* [TASK BRIEF] Rewrite the material below with every "GUI agent" changed to "desktop agent", leaving everything else as it is.
:: INFORMATION SUPPLIED
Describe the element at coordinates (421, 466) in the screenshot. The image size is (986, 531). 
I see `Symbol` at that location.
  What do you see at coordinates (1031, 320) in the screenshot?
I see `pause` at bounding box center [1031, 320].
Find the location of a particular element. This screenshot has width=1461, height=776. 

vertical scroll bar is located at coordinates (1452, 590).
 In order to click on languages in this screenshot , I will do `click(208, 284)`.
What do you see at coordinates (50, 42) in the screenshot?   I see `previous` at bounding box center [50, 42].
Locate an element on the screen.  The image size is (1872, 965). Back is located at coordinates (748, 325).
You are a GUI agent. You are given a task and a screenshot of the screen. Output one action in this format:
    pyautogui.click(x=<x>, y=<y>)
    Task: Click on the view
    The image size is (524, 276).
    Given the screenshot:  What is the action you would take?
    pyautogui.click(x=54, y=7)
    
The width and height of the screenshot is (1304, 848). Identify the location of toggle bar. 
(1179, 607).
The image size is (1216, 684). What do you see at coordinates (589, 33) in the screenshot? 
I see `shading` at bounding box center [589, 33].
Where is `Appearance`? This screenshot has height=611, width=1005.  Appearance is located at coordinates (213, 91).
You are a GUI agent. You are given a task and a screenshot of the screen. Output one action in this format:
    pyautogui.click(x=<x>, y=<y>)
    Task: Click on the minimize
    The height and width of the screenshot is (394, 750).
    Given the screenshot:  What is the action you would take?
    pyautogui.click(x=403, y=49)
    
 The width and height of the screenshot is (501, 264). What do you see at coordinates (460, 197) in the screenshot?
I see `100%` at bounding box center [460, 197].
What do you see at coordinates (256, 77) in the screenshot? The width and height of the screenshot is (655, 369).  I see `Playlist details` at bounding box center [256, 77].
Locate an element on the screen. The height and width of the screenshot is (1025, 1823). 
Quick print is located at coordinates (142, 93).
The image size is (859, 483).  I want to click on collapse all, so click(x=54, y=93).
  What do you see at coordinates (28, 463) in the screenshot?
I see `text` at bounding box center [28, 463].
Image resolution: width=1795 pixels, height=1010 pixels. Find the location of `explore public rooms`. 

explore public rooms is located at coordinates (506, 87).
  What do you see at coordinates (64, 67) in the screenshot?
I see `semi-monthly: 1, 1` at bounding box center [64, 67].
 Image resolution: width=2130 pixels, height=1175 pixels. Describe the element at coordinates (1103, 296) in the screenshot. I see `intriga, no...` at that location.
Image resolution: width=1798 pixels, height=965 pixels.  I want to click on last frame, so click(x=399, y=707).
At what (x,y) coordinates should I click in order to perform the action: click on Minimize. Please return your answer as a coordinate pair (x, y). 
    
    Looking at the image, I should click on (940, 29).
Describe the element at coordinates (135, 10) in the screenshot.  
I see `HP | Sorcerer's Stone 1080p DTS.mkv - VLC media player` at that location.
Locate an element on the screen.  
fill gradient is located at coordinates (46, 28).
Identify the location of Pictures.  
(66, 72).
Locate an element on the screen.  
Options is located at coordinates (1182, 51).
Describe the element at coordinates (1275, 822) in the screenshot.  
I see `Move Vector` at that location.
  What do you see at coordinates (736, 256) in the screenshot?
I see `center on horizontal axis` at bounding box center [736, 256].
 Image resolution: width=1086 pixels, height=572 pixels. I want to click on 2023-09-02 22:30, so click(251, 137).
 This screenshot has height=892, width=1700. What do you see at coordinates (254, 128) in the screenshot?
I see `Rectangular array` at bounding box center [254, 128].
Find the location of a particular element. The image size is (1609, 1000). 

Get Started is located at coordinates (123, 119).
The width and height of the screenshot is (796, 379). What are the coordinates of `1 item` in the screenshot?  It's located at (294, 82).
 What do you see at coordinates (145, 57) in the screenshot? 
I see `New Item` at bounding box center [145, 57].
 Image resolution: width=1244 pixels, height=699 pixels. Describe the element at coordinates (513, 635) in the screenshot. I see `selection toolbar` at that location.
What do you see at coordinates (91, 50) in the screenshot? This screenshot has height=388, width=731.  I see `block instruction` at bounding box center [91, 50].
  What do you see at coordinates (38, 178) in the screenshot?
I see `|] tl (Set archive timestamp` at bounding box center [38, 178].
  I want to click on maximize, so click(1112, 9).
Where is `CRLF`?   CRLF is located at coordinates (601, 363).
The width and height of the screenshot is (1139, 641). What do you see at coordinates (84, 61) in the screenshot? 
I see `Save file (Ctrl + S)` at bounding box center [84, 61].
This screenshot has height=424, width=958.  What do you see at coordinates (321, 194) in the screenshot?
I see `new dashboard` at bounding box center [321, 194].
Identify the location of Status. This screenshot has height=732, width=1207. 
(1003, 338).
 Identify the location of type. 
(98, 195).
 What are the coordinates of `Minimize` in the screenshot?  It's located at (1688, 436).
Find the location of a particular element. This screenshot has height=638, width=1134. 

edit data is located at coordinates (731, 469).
::::
* [CORRECT ANSWER]
Describe the element at coordinates (421, 466) in the screenshot. The image size is (986, 531). 
I see `Symbol` at that location.
  What do you see at coordinates (1031, 320) in the screenshot?
I see `pause` at bounding box center [1031, 320].
Find the location of a particular element. This screenshot has width=1461, height=776. 

vertical scroll bar is located at coordinates (1452, 590).
 In order to click on languages in this screenshot , I will do `click(208, 284)`.
What do you see at coordinates (50, 42) in the screenshot?   I see `previous` at bounding box center [50, 42].
Locate an element on the screen.  The image size is (1872, 965). Back is located at coordinates (748, 325).
You are a desktop agent. You are given a task and a screenshot of the screen. Output one action in this format:
    pyautogui.click(x=<x>, y=<y>)
    Task: Click on the view
    The image size is (524, 276).
    Given the screenshot:  What is the action you would take?
    pyautogui.click(x=54, y=7)
    
The width and height of the screenshot is (1304, 848). Identify the location of toggle bar. 
(1179, 607).
The image size is (1216, 684). What do you see at coordinates (589, 33) in the screenshot? 
I see `shading` at bounding box center [589, 33].
Where is `Appearance`? This screenshot has height=611, width=1005.  Appearance is located at coordinates (213, 91).
You are a desktop agent. You are given a task and a screenshot of the screen. Output one action in this format:
    pyautogui.click(x=<x>, y=<y>)
    Task: Click on the minimize
    The height and width of the screenshot is (394, 750).
    Given the screenshot:  What is the action you would take?
    pyautogui.click(x=403, y=49)
    
 The width and height of the screenshot is (501, 264). What do you see at coordinates (460, 197) in the screenshot?
I see `100%` at bounding box center [460, 197].
What do you see at coordinates (256, 77) in the screenshot? The width and height of the screenshot is (655, 369).  I see `Playlist details` at bounding box center [256, 77].
Locate an element on the screen. The height and width of the screenshot is (1025, 1823). 
Quick print is located at coordinates (142, 93).
The image size is (859, 483).  I want to click on collapse all, so click(x=54, y=93).
  What do you see at coordinates (28, 463) in the screenshot?
I see `text` at bounding box center [28, 463].
Image resolution: width=1795 pixels, height=1010 pixels. Find the location of `explore public rooms`. 

explore public rooms is located at coordinates (506, 87).
  What do you see at coordinates (64, 67) in the screenshot?
I see `semi-monthly: 1, 1` at bounding box center [64, 67].
 Image resolution: width=2130 pixels, height=1175 pixels. Describe the element at coordinates (1103, 296) in the screenshot. I see `intriga, no...` at that location.
Image resolution: width=1798 pixels, height=965 pixels.  I want to click on last frame, so click(x=399, y=707).
At what (x,y) coordinates should I click in order to perform the action: click on Minimize. Please return your answer as a coordinate pair (x, y). 
    
    Looking at the image, I should click on (940, 29).
Describe the element at coordinates (135, 10) in the screenshot.  
I see `HP | Sorcerer's Stone 1080p DTS.mkv - VLC media player` at that location.
Locate an element on the screen.  
fill gradient is located at coordinates (46, 28).
Identify the location of Pictures.  
(66, 72).
Locate an element on the screen.  
Options is located at coordinates (1182, 51).
Describe the element at coordinates (1275, 822) in the screenshot.  
I see `Move Vector` at that location.
  What do you see at coordinates (736, 256) in the screenshot?
I see `center on horizontal axis` at bounding box center [736, 256].
 Image resolution: width=1086 pixels, height=572 pixels. I want to click on 2023-09-02 22:30, so click(251, 137).
 This screenshot has height=892, width=1700. What do you see at coordinates (254, 128) in the screenshot?
I see `Rectangular array` at bounding box center [254, 128].
Find the location of a particular element. The image size is (1609, 1000). 

Get Started is located at coordinates (123, 119).
The width and height of the screenshot is (796, 379). What are the coordinates of `1 item` in the screenshot?  It's located at (294, 82).
 What do you see at coordinates (145, 57) in the screenshot? 
I see `New Item` at bounding box center [145, 57].
 Image resolution: width=1244 pixels, height=699 pixels. Describe the element at coordinates (513, 635) in the screenshot. I see `selection toolbar` at that location.
What do you see at coordinates (91, 50) in the screenshot? This screenshot has height=388, width=731.  I see `block instruction` at bounding box center [91, 50].
  What do you see at coordinates (38, 178) in the screenshot?
I see `|] tl (Set archive timestamp` at bounding box center [38, 178].
  I want to click on maximize, so click(1112, 9).
Where is `CRLF`?   CRLF is located at coordinates (601, 363).
The width and height of the screenshot is (1139, 641). What do you see at coordinates (84, 61) in the screenshot? 
I see `Save file (Ctrl + S)` at bounding box center [84, 61].
This screenshot has height=424, width=958.  What do you see at coordinates (321, 194) in the screenshot?
I see `new dashboard` at bounding box center [321, 194].
Identify the location of Status. This screenshot has height=732, width=1207. 
(1003, 338).
 Identify the location of type. 
(98, 195).
 What are the coordinates of `Minimize` in the screenshot?  It's located at (1688, 436).
Find the location of a particular element. This screenshot has height=638, width=1134. 

edit data is located at coordinates (731, 469).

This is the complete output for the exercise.